▶ _EXERCISE DETAILS_
Find the line that holds "This screenshot has height=514, width=997.", then repeat it and each line below it word for word through the end of the listing, leaving out pictures.

[Opening DATASET EXTRACT section]

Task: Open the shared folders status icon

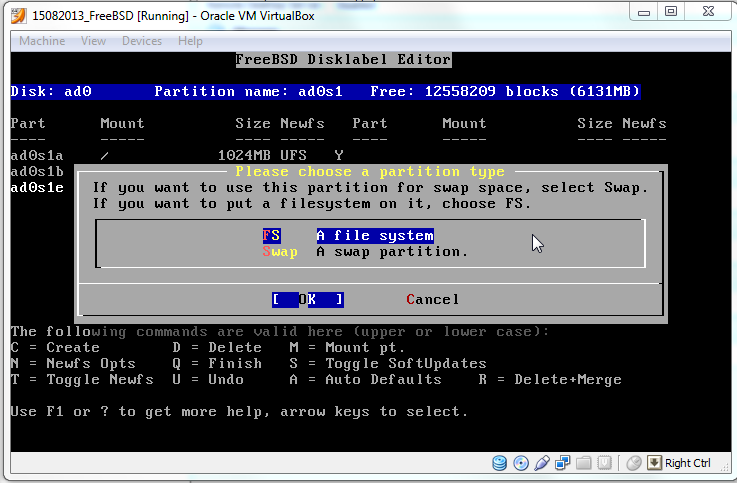Action: tap(582, 463)
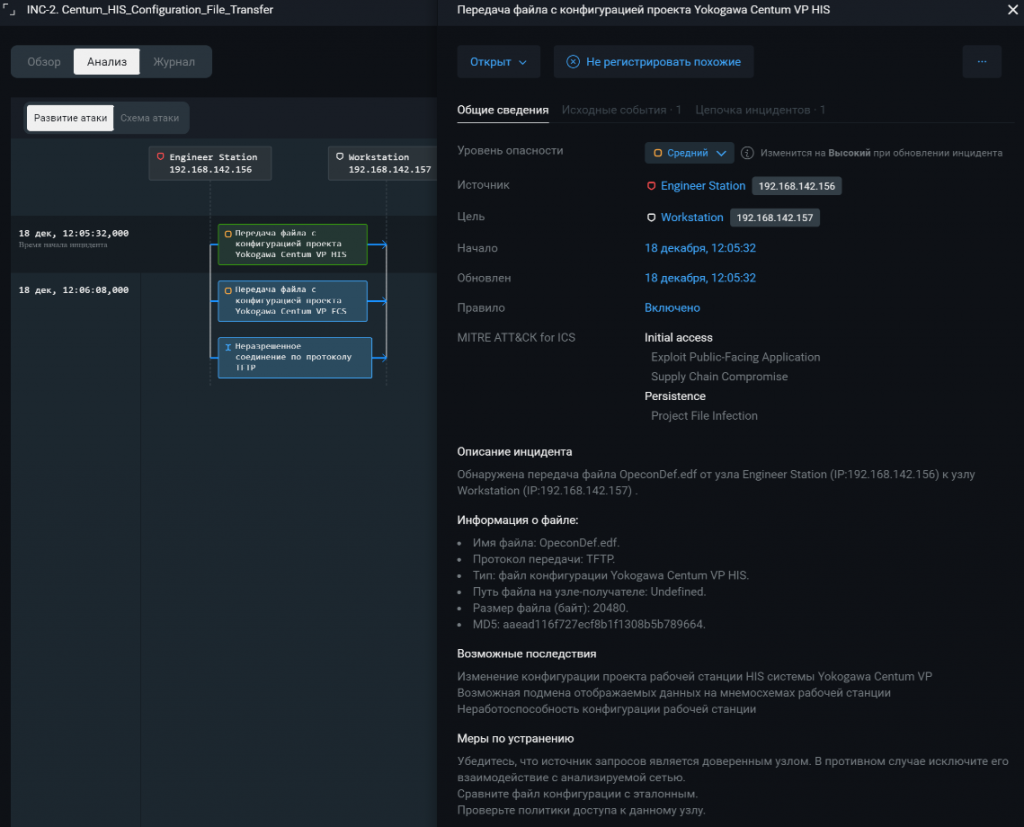
Task: Select the Engineer Station node in the graph header
Action: tap(209, 163)
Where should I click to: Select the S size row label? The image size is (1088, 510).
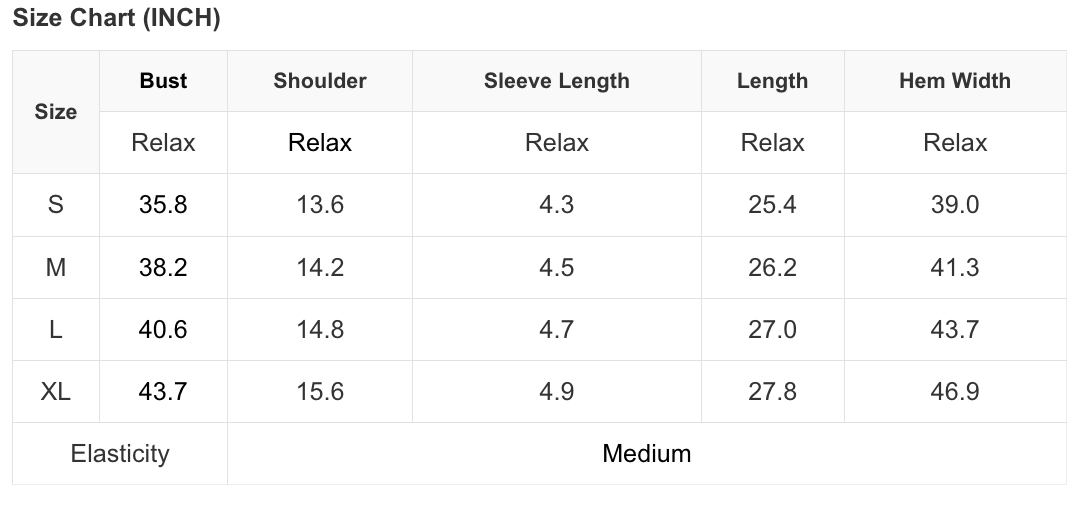56,205
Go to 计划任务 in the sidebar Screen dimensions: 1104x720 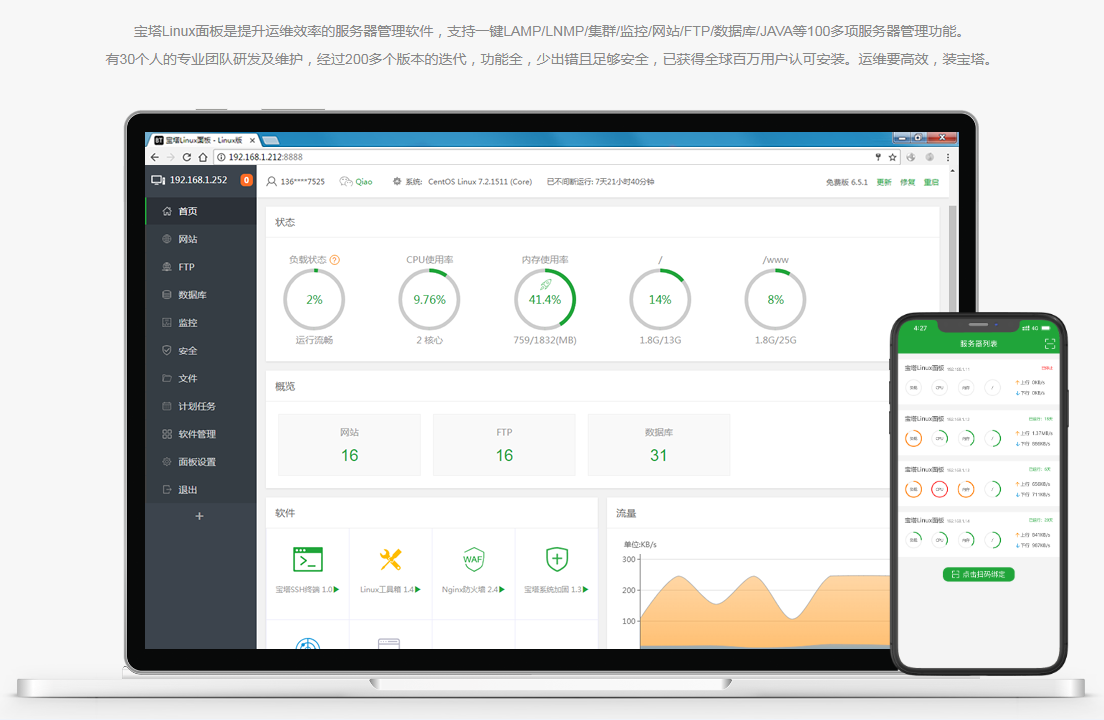coord(196,406)
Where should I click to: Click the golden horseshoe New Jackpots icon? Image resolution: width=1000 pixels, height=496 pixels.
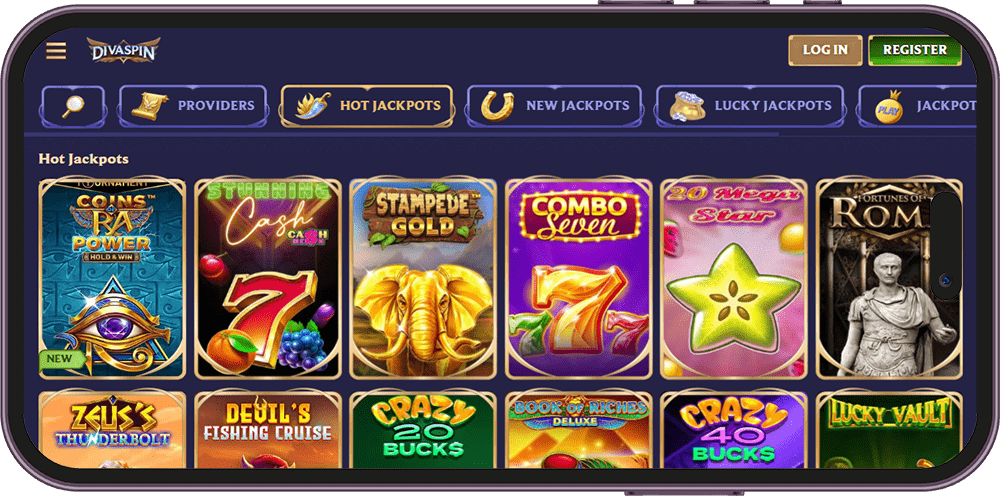pyautogui.click(x=497, y=106)
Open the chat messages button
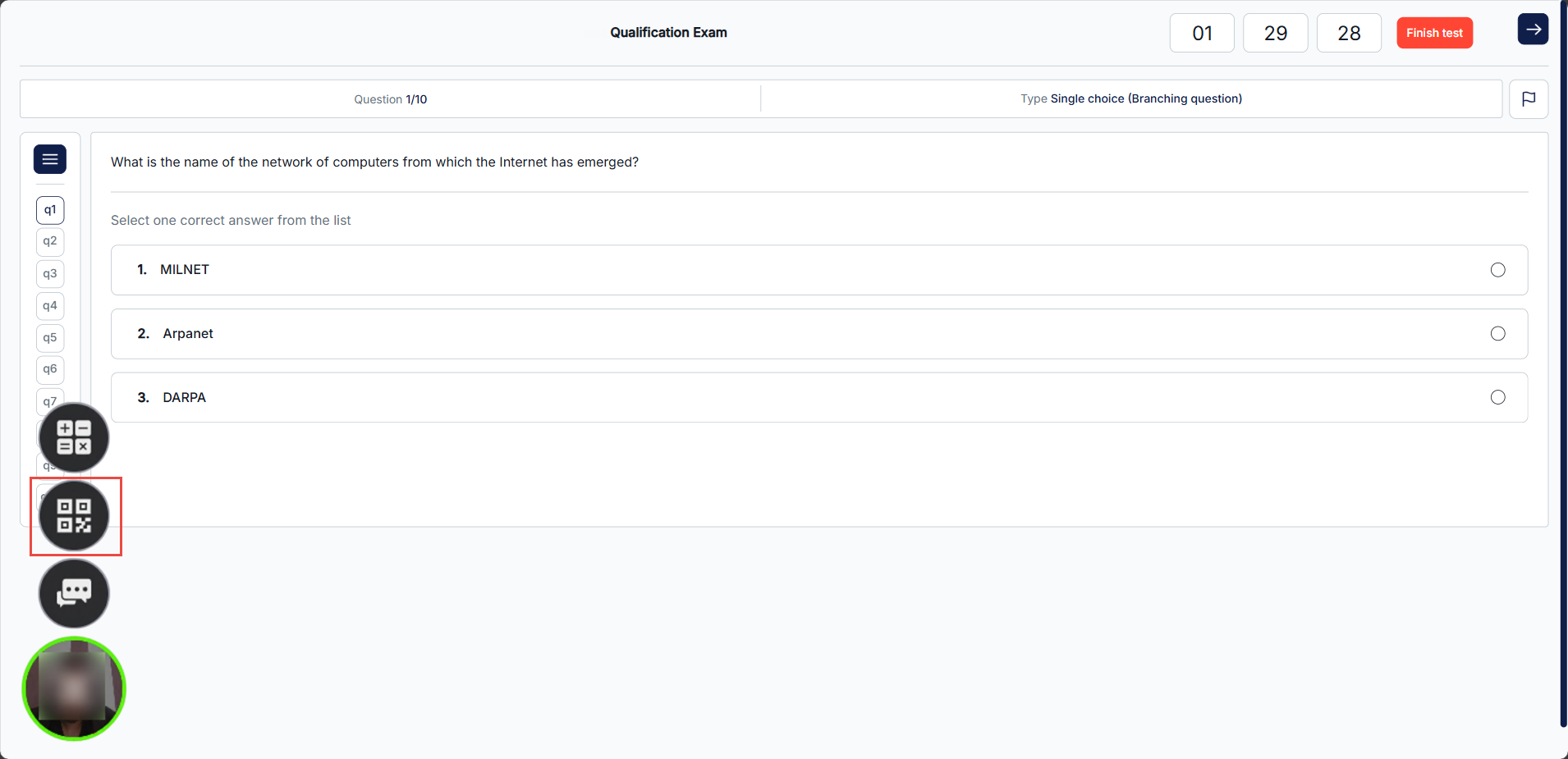Image resolution: width=1568 pixels, height=759 pixels. point(74,593)
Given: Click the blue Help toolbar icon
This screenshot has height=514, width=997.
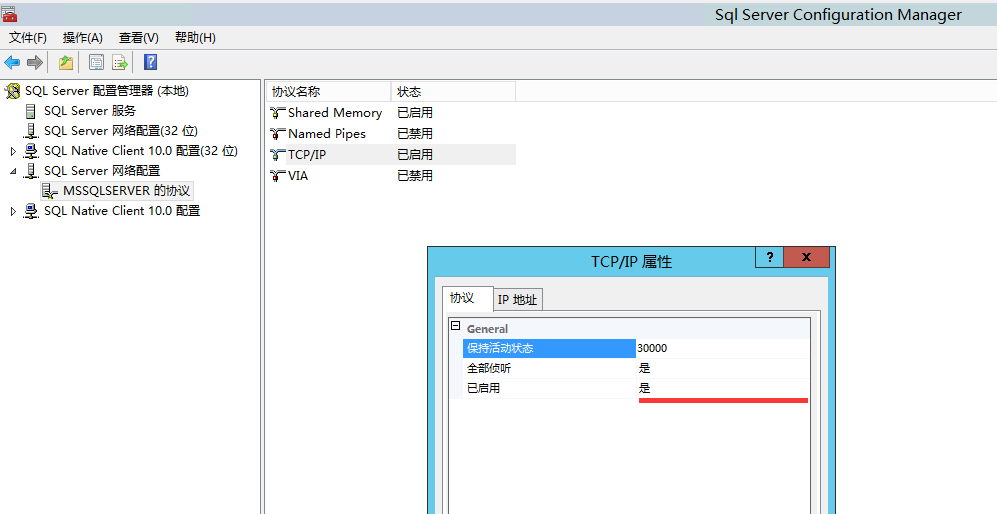Looking at the screenshot, I should (x=150, y=63).
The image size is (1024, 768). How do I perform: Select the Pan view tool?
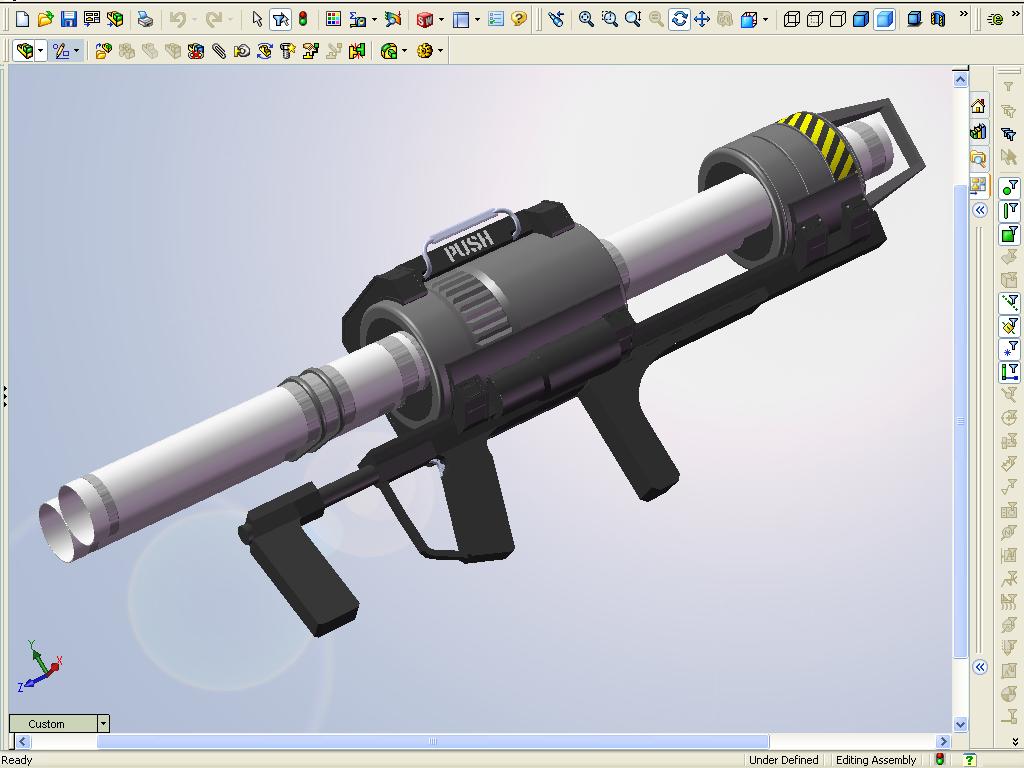pos(702,19)
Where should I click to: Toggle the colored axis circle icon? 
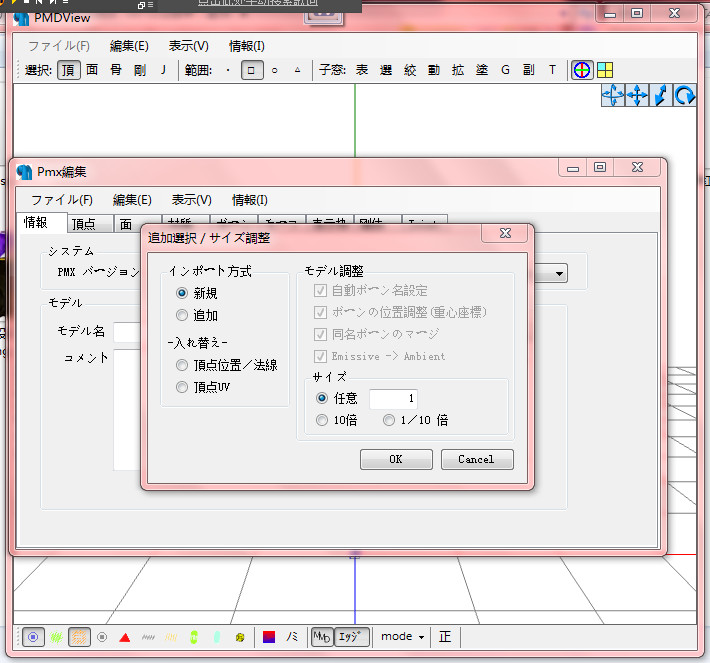582,70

[Closing DATASET EXTRACT section]

▶ _WRITTEN SOLUTION_
This screenshot has height=514, width=997.
Looking at the screenshot, I should (x=150, y=63).
The image size is (1024, 768). How do I perform: Select the Pan view tool?
pos(702,19)
Where should I click to: Toggle the colored axis circle icon? 
582,70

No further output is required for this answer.